Paylaş
Eskiden haberler sadece düzgün bir diksiyonla, doğru tonda ve vurguda okunursa başarılı kabul edilirdi. Belli ki yetmedi! Çünkü haberciler şimdilerde seyirciye haberi sunmadan önce gülmeye, hüzünlenmeye, heyecanlanmaya, şaşırmaya başladılar. Spikerin halet-i ruhiyesi gelecek haberin içeriğini müjdeler oldu.
Hemen hepsi önündeki masayı değiştirdi; yuvarlaksa kareye döndü, kareyse yuvarlağını aldı. Arka fonunu değiştirdi, giriş müziğine heyecan, korku, eğlence ve gerilim dolu notalar ekledi.
Herhalde bu da az geldi! Çünkü haberciler arada şiir okumaya, müzik klipleri koymaya, şakalar patlatmaya başladılar.
Galiba bu da kesmedi. Çünkü bir kısmı haberleri okurken yürümeye, sağdan soldan profil vermeye, yan tarafındaki arkadaşına bağlanmaya ve kopmaya başladılar.
Maalesef bu da çabuk sıktı. Çünkü bu sefer erkekler çeşit çeşit ve renk renk saatler takmaya başladılar. Tabii bunun da modası birkaç gün sürdü. Çünkü bu sefer hepsi yaz kış solaryumlanarak bronz üzerine fosforlu duvar saatlerini takip haberleri okudular. Ancak kimseyi kesmedi.

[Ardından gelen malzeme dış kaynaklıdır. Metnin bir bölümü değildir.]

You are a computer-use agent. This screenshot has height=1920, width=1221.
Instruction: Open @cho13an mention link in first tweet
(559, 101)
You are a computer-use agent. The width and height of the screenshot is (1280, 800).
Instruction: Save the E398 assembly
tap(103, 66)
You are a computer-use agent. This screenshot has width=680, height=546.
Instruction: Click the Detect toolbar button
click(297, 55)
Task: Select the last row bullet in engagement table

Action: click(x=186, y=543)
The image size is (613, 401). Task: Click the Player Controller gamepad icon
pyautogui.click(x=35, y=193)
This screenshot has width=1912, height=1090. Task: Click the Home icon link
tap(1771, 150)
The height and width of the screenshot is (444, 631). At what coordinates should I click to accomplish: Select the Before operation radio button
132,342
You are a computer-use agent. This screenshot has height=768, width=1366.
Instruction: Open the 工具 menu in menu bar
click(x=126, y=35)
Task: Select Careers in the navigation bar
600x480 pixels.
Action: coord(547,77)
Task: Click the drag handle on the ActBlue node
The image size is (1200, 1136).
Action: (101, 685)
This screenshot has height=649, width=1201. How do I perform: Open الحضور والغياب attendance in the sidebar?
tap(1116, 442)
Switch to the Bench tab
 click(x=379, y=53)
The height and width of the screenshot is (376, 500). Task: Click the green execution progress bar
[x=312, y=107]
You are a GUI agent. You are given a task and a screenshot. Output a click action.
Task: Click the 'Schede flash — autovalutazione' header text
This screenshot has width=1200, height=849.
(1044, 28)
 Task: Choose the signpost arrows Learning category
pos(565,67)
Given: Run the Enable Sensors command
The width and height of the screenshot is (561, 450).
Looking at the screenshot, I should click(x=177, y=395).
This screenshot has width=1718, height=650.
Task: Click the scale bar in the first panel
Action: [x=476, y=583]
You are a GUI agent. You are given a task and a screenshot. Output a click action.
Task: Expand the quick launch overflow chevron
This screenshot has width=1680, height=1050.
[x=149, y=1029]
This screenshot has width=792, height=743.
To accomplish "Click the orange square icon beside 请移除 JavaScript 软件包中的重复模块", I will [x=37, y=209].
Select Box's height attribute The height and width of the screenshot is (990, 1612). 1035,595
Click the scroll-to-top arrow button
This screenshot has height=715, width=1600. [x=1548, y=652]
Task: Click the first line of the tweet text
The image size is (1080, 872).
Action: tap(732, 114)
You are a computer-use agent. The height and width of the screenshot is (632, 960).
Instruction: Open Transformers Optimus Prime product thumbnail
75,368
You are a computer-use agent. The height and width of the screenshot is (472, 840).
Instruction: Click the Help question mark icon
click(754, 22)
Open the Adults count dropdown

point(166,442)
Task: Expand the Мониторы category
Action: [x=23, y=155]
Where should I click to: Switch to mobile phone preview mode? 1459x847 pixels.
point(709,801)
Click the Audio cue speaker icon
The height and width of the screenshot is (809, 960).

Yetmiyordu, haberlerin içi ne kadar dolu olsa da ve gündem cadı kazanı gibi kaynasa da hatta yoğun ve baş döndüren olaylar zinciri bıktırsa da az geliyordu işte. Ne yapsın zavallı haberciler, artık haberleri oynamaya başladılar. Eller kollar havalanıyor, kafalar sallanıyor, haberle ilgili doğaçlamalar yapılıyor.
İçeriğe göre canlandırmalar elbette kolay değil. Cinayet haberi 'offf çok kötü' ön bilgisiyle önce açıklanıyor (tabii gerekli jest, mimik ve duruşlar eşliğinde) sonra detaylara giriliyor. Meclisteki bir kavga ilk önce 'cık cık cık' yapılarak ayıplanıyor ve yüz ekşitilerek okunuyor. Azarlayan bir üslupla gereken mesaj veriliyor. Kolay değil gerçekten çünkü haber yelpazesi öyle sıçramalı ve ilgisiz ki habercilerin 40 yıllık tiyatroculardan daha hızlı duygu değişimleri yaşamaları gerekiyor. Haberciler tiyatro sahnesine çıkıp rollerini yapsalar sorun yok ama her konuya göre ayrı pozlar, haller, duruşlar, bakışlar herkesin altından kalkacağı iş değil.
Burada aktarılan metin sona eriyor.